**DIRECTIONS**. Drop every picture, then transcribe the remaining data exactly.

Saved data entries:
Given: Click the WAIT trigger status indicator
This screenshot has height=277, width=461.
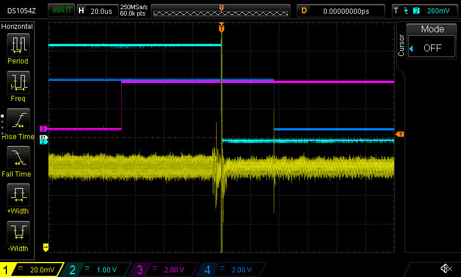Looking at the screenshot, I should click(x=60, y=10).
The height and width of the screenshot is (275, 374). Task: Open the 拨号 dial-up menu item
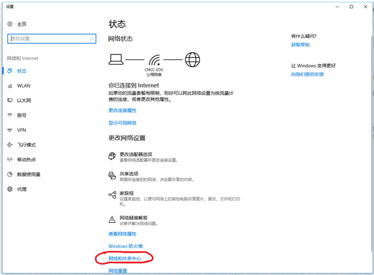click(x=22, y=116)
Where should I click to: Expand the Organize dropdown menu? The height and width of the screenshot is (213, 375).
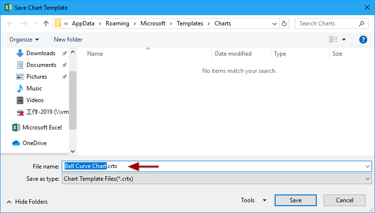(x=24, y=40)
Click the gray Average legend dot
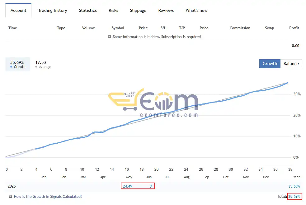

**THE COMPLETED TASK**.
Given: Click the WAIT trigger status indicator
This screenshot has height=277, width=461.
Looking at the screenshot, I should click(x=60, y=10).
The height and width of the screenshot is (275, 374). Task: Open the 拨号 dial-up menu item
click(x=22, y=116)
Where should I click to: Expand the Organize dropdown menu? The height and width of the screenshot is (213, 375).
(x=24, y=40)
Click the gray Average legend dot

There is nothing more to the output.